Áed mac Cináeda, was a king of the Picts who reigned for around one year between 877 and 878. He was nicknamed Áed of the White Flowers, the wing-footed or the white-foot. Áed was the son of Kenneth MacAlpin (Cináed mac Ailpín), and succeeded his brother Constantine I (Causantín mac Cináeda). According to the national myth, his father was the first King of Scotland, and so Áed is Scotland’s fourth king according to most modern regal lists.
Little is known about Áed’s short reign, with the Chronicle of the Kings of Alba simply saying “The shortness of his reign has bequeathed nothing memorable to history.
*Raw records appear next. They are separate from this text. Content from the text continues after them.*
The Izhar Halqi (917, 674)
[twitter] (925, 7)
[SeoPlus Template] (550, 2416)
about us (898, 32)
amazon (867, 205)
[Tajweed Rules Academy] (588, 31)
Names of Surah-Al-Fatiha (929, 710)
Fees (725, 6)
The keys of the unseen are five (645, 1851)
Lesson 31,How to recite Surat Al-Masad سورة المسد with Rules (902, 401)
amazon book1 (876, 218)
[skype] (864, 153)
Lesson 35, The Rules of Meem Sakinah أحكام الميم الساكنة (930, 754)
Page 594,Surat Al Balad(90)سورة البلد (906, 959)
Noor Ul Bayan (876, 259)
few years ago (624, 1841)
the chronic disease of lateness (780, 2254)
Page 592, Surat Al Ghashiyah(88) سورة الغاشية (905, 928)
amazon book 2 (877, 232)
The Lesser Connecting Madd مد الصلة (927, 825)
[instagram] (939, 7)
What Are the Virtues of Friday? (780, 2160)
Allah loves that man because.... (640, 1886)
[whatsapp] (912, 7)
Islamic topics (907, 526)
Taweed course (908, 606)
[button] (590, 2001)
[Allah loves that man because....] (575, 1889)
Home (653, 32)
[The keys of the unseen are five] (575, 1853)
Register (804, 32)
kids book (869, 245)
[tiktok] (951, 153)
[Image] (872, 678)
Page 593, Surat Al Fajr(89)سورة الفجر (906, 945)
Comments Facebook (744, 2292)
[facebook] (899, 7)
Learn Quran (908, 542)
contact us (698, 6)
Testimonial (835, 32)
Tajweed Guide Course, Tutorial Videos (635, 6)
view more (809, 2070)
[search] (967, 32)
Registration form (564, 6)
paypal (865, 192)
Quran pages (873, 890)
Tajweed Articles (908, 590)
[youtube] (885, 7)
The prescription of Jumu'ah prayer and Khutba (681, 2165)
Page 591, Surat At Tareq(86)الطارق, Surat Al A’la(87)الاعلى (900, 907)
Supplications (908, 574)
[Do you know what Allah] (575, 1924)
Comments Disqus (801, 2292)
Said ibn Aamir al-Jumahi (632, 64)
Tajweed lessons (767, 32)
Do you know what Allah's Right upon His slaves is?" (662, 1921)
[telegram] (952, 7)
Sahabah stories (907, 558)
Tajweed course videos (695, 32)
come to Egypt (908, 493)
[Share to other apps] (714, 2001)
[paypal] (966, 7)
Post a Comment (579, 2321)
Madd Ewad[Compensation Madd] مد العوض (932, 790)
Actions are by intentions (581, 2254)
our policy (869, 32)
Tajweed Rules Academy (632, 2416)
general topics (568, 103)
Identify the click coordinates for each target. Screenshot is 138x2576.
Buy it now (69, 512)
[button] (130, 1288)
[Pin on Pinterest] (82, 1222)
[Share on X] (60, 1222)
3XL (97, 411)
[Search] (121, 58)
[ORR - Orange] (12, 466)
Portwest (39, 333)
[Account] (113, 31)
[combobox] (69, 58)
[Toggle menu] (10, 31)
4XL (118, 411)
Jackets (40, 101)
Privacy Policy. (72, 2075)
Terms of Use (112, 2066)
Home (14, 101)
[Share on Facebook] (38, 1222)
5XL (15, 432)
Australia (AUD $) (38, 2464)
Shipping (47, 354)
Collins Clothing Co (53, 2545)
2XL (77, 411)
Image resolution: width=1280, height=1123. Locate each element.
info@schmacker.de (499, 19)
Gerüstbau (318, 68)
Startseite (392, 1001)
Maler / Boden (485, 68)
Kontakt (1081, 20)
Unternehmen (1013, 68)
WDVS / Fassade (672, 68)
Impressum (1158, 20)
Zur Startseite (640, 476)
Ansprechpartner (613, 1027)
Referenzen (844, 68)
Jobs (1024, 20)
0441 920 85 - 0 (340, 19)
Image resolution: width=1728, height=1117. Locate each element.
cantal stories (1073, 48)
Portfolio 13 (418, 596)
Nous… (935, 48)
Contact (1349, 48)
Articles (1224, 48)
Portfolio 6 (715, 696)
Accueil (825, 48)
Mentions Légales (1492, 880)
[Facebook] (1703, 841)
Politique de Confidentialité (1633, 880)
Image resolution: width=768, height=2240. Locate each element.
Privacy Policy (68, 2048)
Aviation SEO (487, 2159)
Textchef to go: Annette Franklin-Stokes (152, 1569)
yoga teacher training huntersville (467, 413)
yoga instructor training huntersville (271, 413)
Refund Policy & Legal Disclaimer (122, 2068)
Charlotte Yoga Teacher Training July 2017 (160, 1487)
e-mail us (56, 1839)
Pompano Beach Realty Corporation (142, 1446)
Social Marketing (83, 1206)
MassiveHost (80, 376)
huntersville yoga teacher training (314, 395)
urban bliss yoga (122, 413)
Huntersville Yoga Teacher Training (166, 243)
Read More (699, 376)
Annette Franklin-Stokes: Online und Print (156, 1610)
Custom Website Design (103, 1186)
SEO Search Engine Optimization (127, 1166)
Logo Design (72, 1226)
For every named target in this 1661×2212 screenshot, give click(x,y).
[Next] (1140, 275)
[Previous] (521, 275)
He was slain in the civitas of Nrurim.” The whereabouts of Nrurim is unknown, however Andrew of Wyntoun's Orygynale Cronykil of Scotland claims he was killed by one of his successors, Giric, in Strathallan, Perthshire. However, the 19th Century antiquarian George Chalmers believed that that the early-historic mound of the Cunninghillock by Inverurie, Aberdeenshire is the burial place of Áed. This is based on reading Nrurim as Inruriu. Other sources have Áed buried on Iona.
Áed was married, although his wife's name is unknown. They had two sons, Constantine, who would later be King of Scotland between 900 and 943 and Donald, who would become king of Strathclyde.
Áed was succeeded by two rulers, his nephew Eochaid and the mysterious Giric, who may have been his murderer. The relationship between these two kings is uncertain and probably complex and will be discussed in a later blogs.